UW News

October 1, 2009

Legendary Harvard “Justice” professor visits UW School of Law

A course called, simply, Justice is one of the most popular in Harvard University’s history, with nearly a thousand students filling a Harvard theater each week to hear Michael Sandel, professor of government, talk about justice, equality, democracy, and citizenship.


On Friday, Oct. 2, students at the UW can make the same journey in moral reflection when Sandel visits the UW School of Law. Sandel’s lecture will be held at 2:30 p.m. in 133 William H. Gates Hall.


Sandel’s course aims to help students become more critically-minded thinkers about the moral decisions we all face in our everyday lives. Would it be just to torture a suspect to get information? Is it OK to steal a drug that a child needs to survive? If you didn’t think you’d get caught, would you pay your taxes? What is the right thing to do? He asks audiences to examine their answers in the light of new scenarios and the results are often surprising.

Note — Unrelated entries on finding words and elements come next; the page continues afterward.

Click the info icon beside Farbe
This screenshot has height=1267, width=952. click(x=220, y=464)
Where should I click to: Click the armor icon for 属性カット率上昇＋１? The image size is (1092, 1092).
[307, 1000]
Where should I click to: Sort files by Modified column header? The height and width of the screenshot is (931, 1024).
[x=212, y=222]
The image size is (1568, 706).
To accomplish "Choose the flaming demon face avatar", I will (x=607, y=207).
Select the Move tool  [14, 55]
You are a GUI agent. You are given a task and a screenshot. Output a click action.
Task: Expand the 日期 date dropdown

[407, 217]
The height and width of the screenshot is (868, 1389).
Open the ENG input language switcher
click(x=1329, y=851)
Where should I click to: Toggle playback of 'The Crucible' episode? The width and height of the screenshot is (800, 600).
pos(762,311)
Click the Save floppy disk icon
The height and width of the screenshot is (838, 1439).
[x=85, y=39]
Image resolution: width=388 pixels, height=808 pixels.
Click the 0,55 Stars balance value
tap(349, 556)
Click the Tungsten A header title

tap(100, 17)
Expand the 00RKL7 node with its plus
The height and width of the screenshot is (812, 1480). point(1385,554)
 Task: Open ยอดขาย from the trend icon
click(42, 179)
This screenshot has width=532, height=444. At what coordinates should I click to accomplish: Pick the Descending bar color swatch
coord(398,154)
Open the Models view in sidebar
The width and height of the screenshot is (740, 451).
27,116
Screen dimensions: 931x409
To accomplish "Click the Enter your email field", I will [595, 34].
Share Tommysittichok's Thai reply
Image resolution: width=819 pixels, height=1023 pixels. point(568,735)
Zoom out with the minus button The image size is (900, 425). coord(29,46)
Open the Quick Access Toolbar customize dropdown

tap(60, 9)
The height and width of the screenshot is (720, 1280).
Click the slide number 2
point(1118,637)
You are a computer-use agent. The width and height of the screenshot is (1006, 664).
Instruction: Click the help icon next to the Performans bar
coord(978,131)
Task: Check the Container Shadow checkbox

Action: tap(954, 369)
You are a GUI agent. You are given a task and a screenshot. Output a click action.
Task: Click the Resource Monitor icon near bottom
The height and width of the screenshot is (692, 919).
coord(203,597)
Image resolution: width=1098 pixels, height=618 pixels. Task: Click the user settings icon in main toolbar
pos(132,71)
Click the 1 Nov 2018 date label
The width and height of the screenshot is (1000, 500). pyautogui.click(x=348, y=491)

Sandel’s recently published book, Justice: What’s the Right Thing to Do? follows the same vein as his lectures. Sandel “dazzles in this sweeping survey of hot topics — the recent government bailouts, the draft, surrogate pregnancies, same-sex marriage, immigration reform and reparations for slavery,” writes Publisher’s Weekly.


Sandel is the Anne T. and Robert M. Bass Professor of Government at Harvard, where he has taught political philosophy since 1980. His writings have been translated into 11 foreign languages and have appeared in The Atlantic, The New Republic, and the New York Times.